TASK INSTRUCTIONS: Please repeat word for word the line containing "The image size is (990, 584)." and every following line up to and including the last one below, pictures excluded.

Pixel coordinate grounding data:
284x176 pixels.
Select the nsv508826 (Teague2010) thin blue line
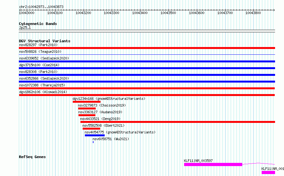pyautogui.click(x=147, y=54)
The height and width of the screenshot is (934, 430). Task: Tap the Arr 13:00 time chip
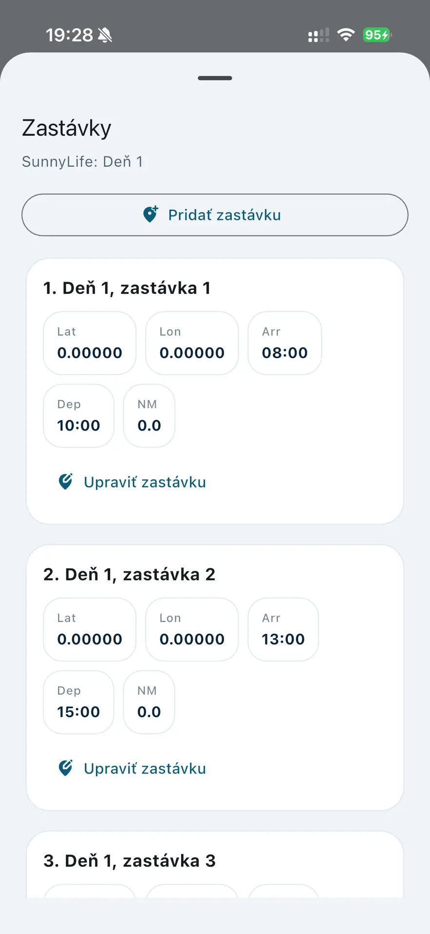coord(283,629)
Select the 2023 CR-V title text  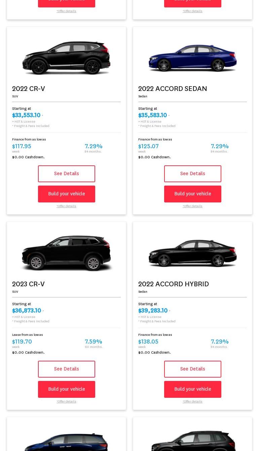coord(29,284)
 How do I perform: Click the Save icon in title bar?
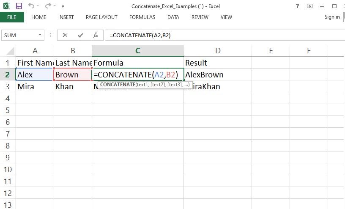[x=19, y=6]
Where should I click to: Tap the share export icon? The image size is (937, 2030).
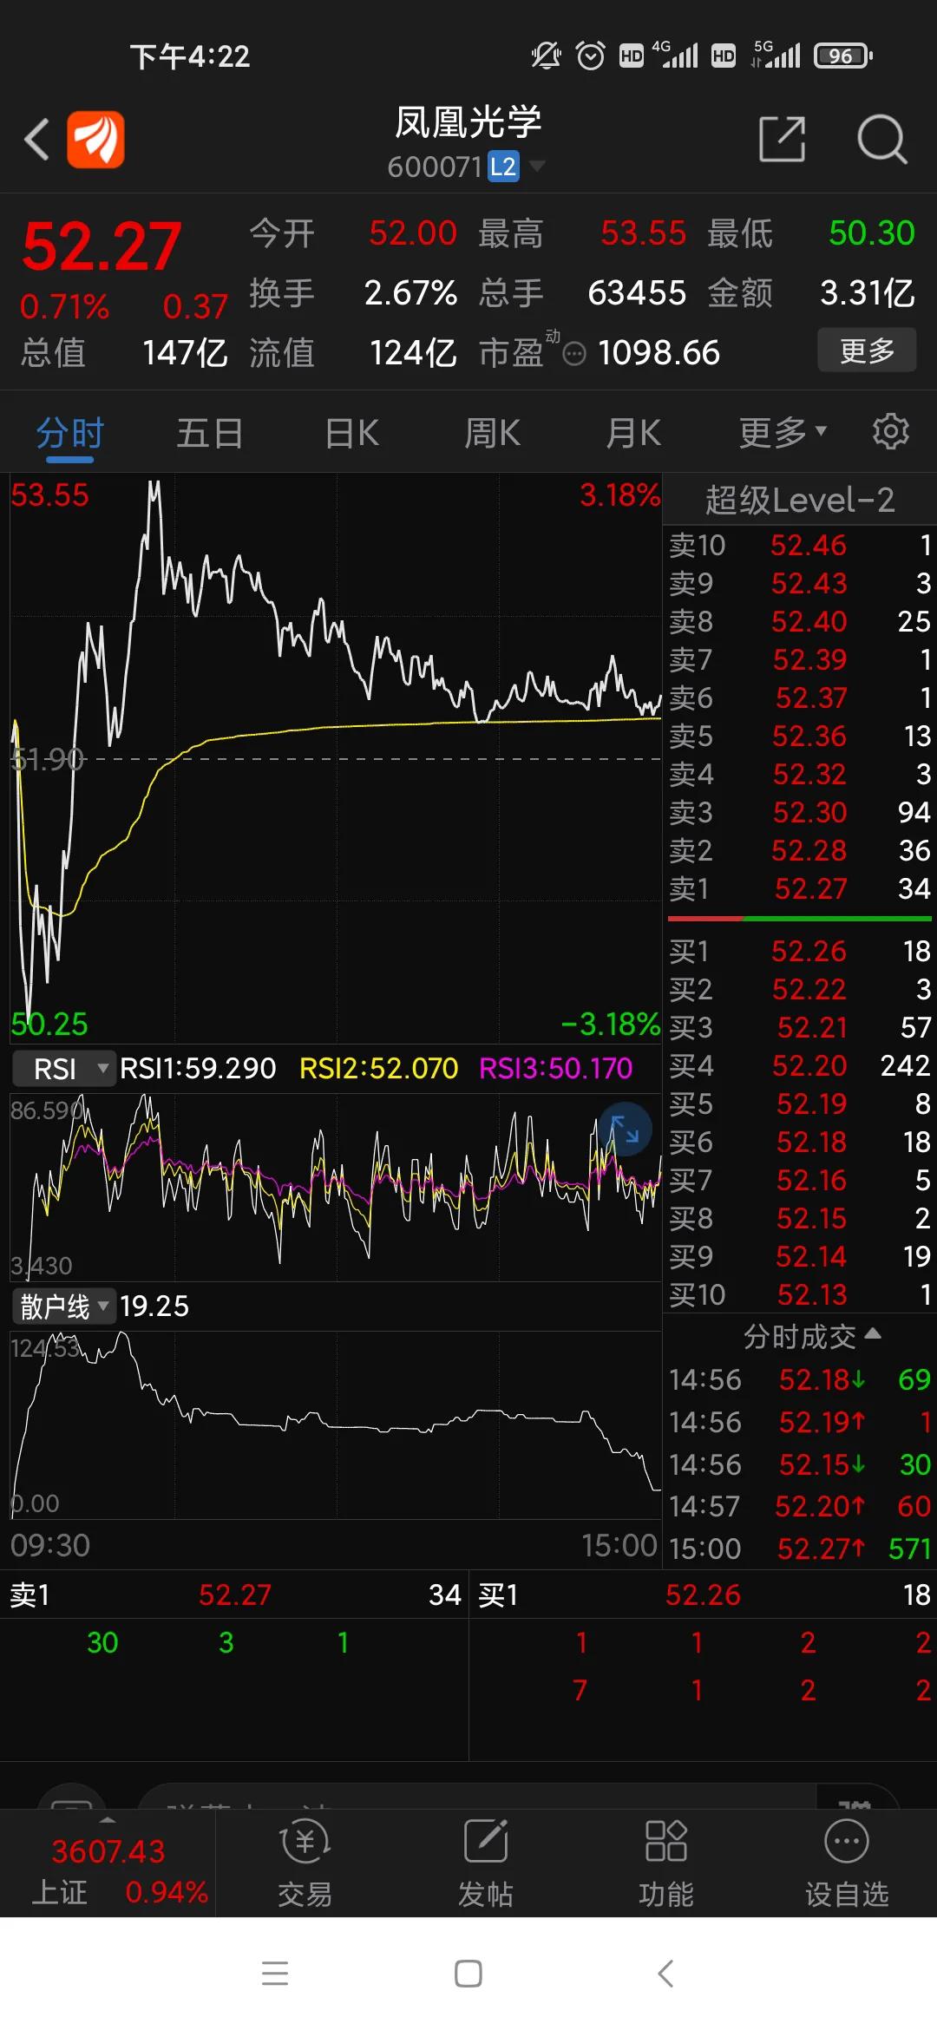[782, 139]
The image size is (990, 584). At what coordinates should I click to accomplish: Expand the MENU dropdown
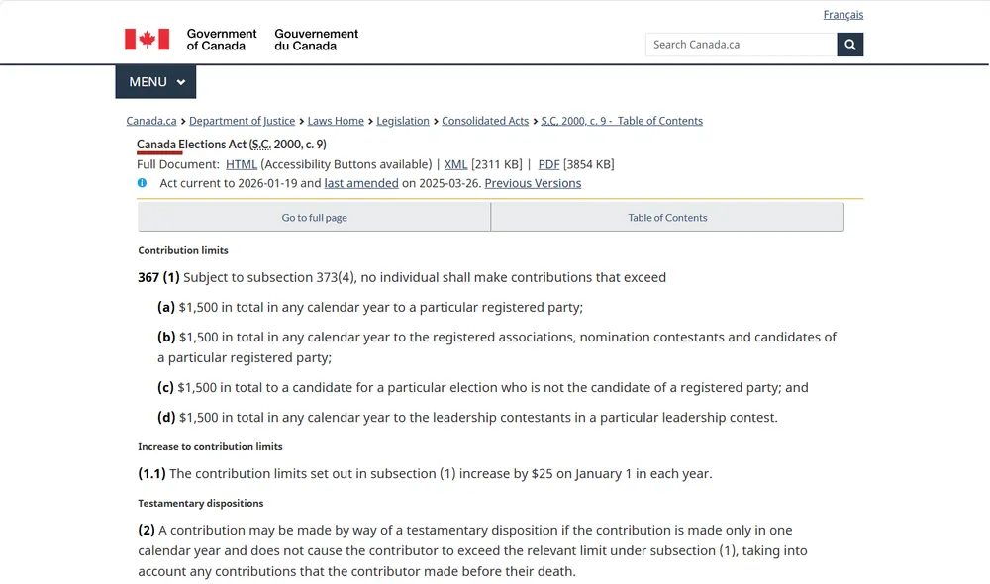point(155,82)
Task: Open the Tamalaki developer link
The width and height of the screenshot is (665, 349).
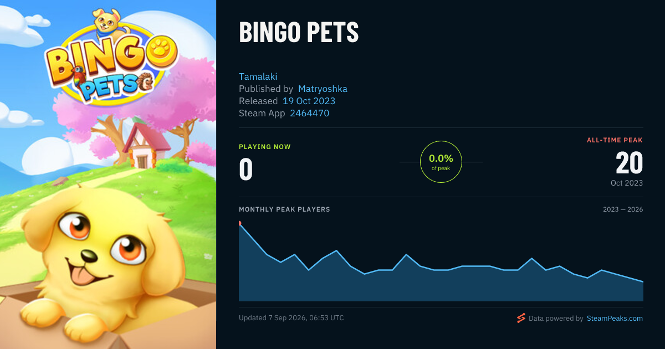Action: pyautogui.click(x=258, y=76)
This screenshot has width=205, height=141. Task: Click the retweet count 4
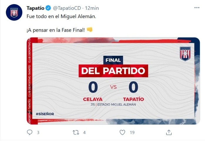pos(84,133)
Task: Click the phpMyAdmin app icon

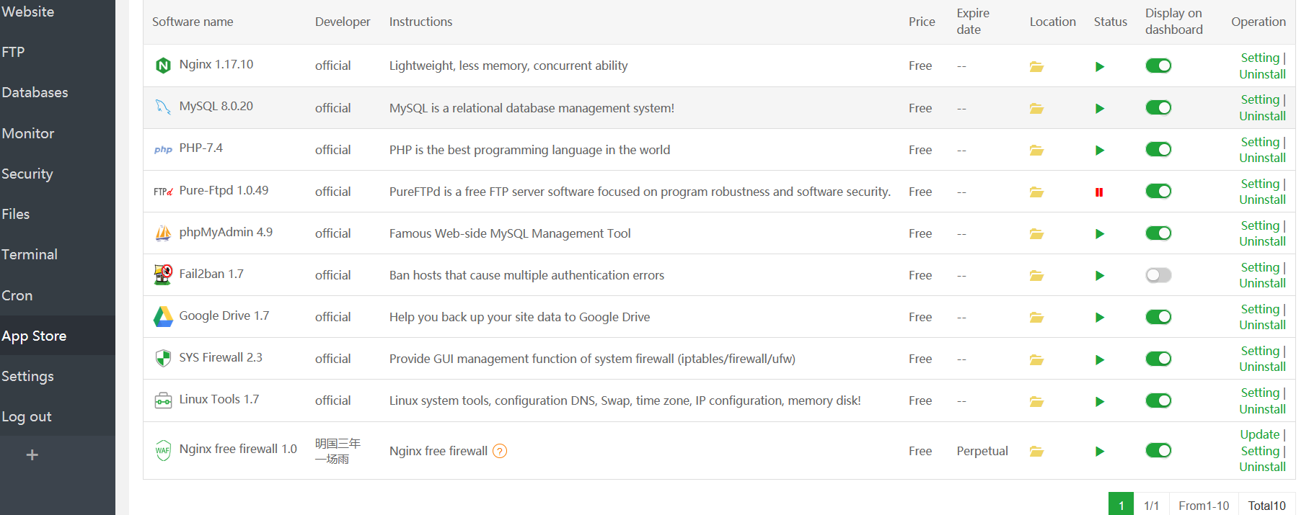Action: click(x=164, y=233)
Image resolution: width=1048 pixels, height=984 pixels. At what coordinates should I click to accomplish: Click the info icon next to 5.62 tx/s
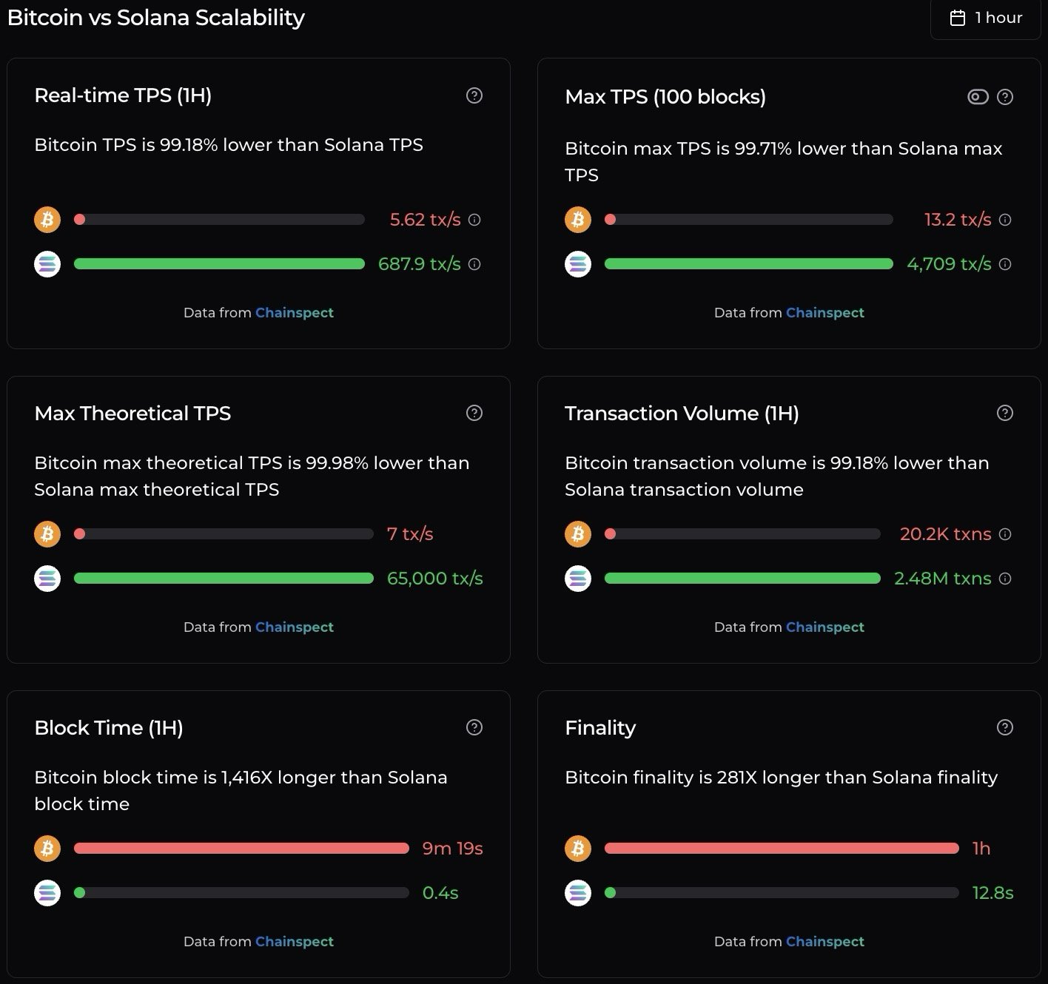(x=474, y=220)
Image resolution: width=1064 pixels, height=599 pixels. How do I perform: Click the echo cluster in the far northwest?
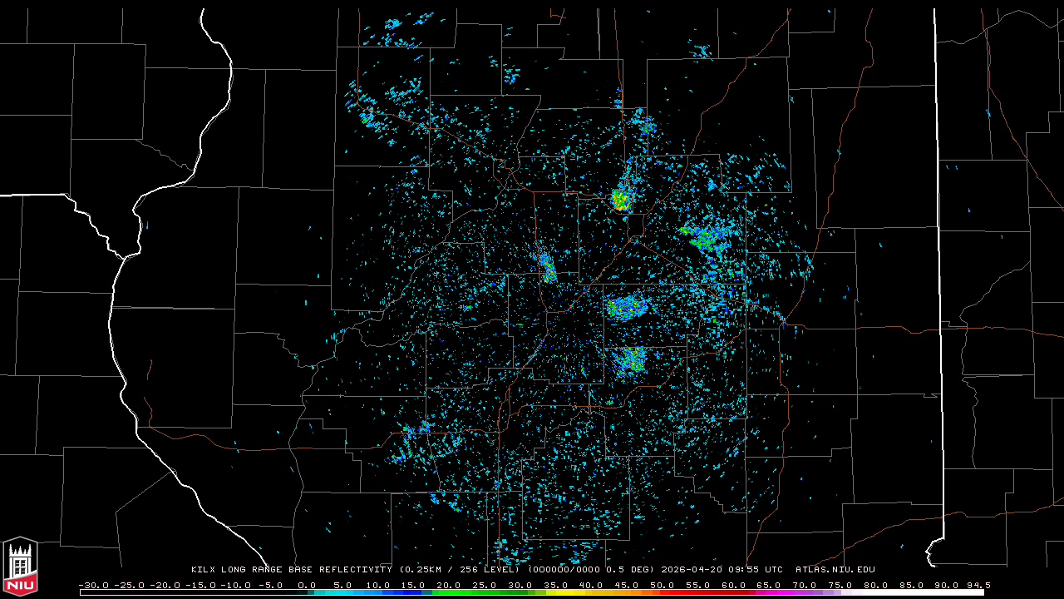tap(366, 116)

TASK RESULT:
The image size is (990, 584). At what coordinates should I click to accomplish: Expand the MENU dropdown
point(155,82)
Task: Open the Tamalaki developer link
The width and height of the screenshot is (665, 349).
Action: pyautogui.click(x=258, y=76)
This screenshot has width=205, height=141. Task: Click the retweet count 4
pos(84,133)
Task: Click the phpMyAdmin app icon

Action: click(x=164, y=233)
Image resolution: width=1048 pixels, height=984 pixels. At what coordinates should I click to accomplish: Click the info icon next to 5.62 tx/s
(x=474, y=220)
Image resolution: width=1064 pixels, height=599 pixels. How do I perform: Click the echo cluster in the far northwest?
tap(366, 116)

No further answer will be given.